Dried beans are a low-cost addition to any meal and can make your meat last longer!

Tip #7 – Unusual Proteins

I almost always carry a packet of tuna or some jerky in my bag. Now, tuna straight out of a package may not be the tastiest way to enjoy lunch, however at under $1 each, this is a cost-worthy alternative. Packaged salmon works well too. I encourage this use only occasionally, but as a once in a while swap it is worth the cost benefit.

Sardines are another example of a cost-effective, though unusual protein source. Add these to some broccoli, salads, etc. for a great kick of protein (over 20 grams) and a huge supply of omega-3 fatty acids. They will also curb salt cravings.

Tip #8 – Plan

Having a plan for your week is essential for nutrition and budget success. Plan a shopping list, look for sales.
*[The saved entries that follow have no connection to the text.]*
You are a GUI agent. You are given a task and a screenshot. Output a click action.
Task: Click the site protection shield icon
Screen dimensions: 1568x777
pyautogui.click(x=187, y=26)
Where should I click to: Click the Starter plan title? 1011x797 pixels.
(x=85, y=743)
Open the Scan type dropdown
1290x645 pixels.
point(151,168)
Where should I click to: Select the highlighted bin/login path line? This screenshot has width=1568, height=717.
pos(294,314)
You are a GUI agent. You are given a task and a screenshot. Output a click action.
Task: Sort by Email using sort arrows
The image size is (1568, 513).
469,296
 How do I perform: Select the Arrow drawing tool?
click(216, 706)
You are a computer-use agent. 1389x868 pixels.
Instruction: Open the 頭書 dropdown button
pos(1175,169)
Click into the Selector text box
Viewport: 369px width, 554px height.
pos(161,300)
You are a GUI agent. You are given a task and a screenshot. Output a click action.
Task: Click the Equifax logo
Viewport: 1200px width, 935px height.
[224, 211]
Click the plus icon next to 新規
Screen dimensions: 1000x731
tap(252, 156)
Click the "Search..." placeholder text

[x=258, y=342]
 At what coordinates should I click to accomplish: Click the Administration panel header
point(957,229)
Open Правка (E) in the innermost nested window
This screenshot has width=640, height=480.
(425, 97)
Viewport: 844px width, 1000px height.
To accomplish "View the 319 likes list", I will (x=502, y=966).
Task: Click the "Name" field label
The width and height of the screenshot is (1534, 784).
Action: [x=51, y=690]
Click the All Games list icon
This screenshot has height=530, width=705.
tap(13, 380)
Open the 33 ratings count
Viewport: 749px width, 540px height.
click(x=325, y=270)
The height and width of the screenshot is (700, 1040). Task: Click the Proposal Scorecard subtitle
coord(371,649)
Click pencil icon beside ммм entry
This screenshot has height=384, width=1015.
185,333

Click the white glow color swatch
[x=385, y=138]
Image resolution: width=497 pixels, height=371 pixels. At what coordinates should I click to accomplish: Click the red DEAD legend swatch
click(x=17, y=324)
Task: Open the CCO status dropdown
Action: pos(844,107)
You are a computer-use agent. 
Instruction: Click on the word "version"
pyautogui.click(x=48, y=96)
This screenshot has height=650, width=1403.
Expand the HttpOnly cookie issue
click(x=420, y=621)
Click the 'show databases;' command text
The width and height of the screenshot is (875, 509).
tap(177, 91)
Know what you are purchasing before you reach the grocery store.

Tip #9 – Read the Fine Print

What I am referring to here is the “fine print” on grocery store shelves indicating the per ounce price equivalent. Oftentimes what’s on sale isn’t really “on sale”. Be sure to read your shelving!

Tip #10 – Read Your Labels

Know what you are buying. Choose items with a higher nutritional punch. We love calories when they’re nutrient dense! Calories that pack a high nutritional content are most worthwhile. Nuts satiate much better than chips, therefore are a much better nutritional and cost effective choice.